> Task goal
Retype each entry exactly as written, and keep the pictures out of the copy.

> Provided information
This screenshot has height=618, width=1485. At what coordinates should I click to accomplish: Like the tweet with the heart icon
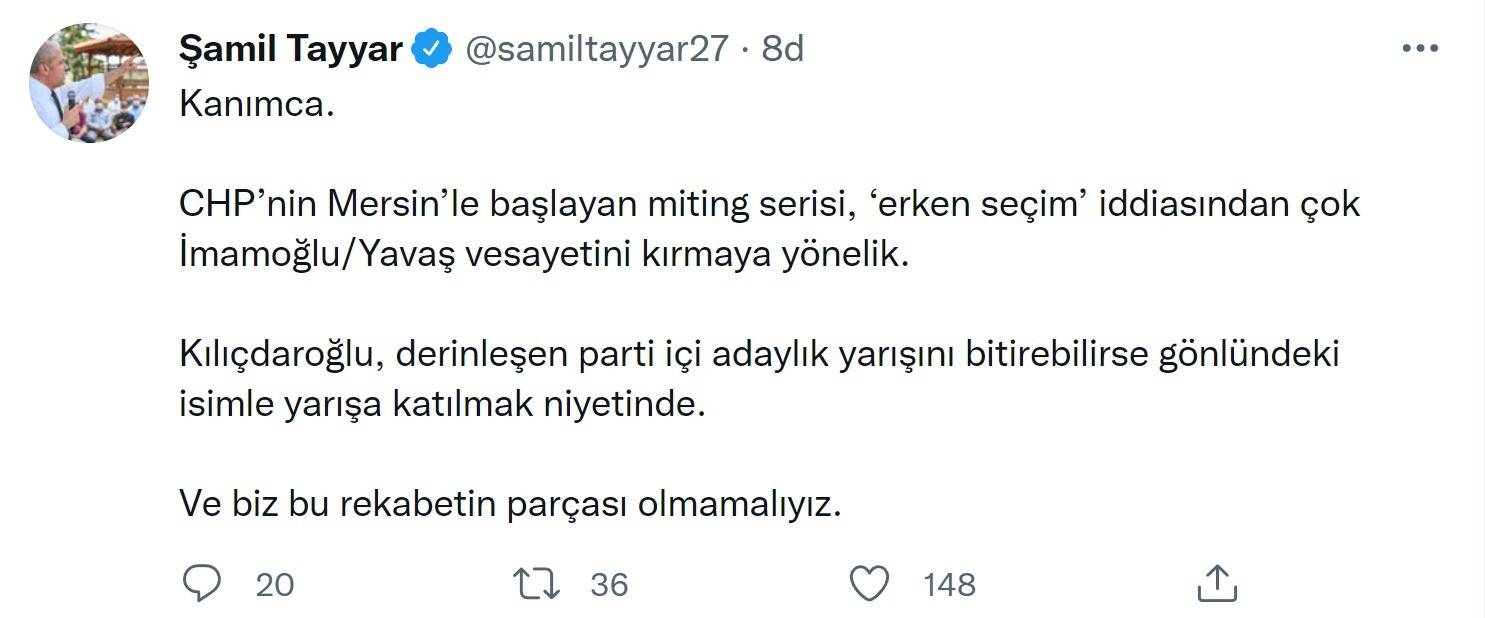pos(869,583)
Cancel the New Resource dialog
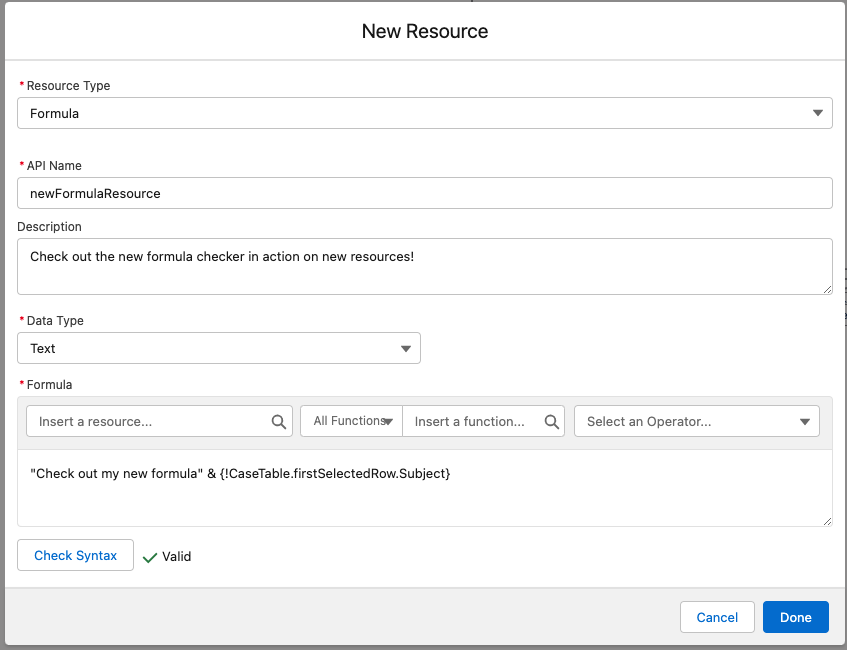The image size is (847, 650). click(x=717, y=617)
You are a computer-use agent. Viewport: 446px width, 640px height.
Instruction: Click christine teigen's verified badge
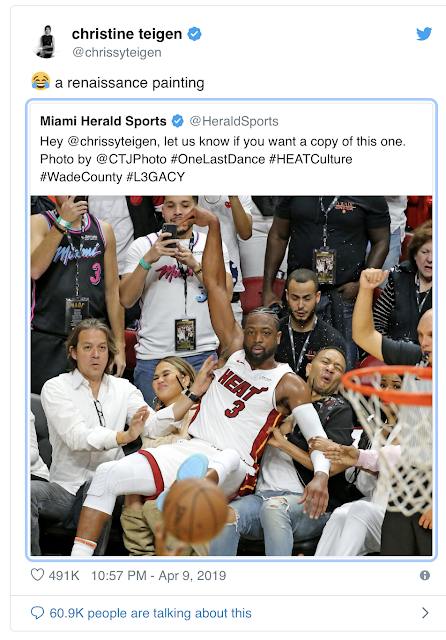[194, 34]
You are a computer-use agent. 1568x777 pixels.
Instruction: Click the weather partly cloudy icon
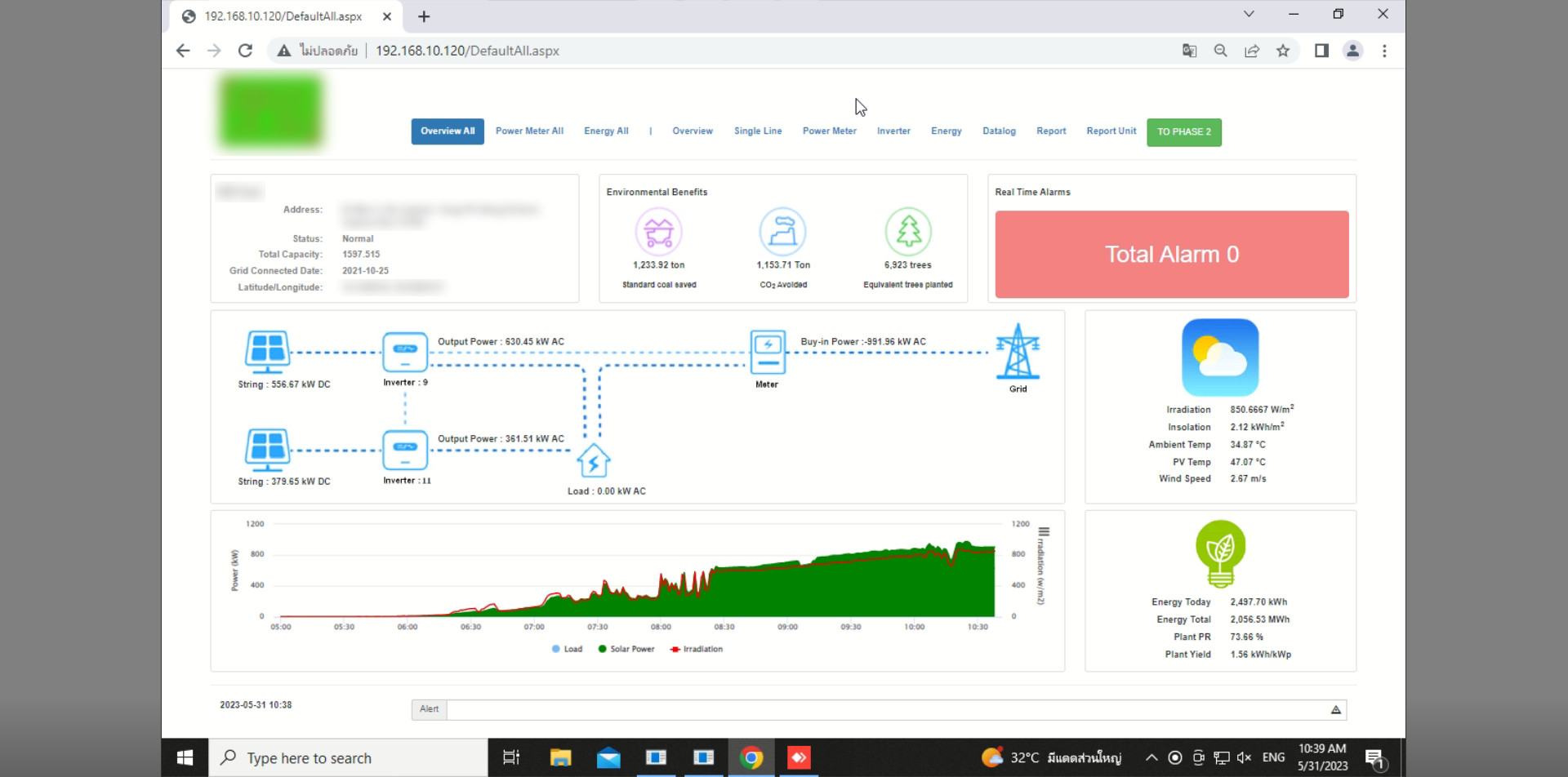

> Solution to the exercise
This screenshot has height=618, width=1485. At what coordinates should I click to accomplish: Like the tweet with the heart icon
pos(869,583)
Cancel the New Resource dialog
The image size is (847, 650). click(x=717, y=617)
You are a computer-use agent. Viewport: 446px width, 640px height.
Instruction: Click christine teigen's verified badge
[194, 34]
You are a computer-use agent. 1568x777 pixels.
Instruction: Click the weather partly cloudy icon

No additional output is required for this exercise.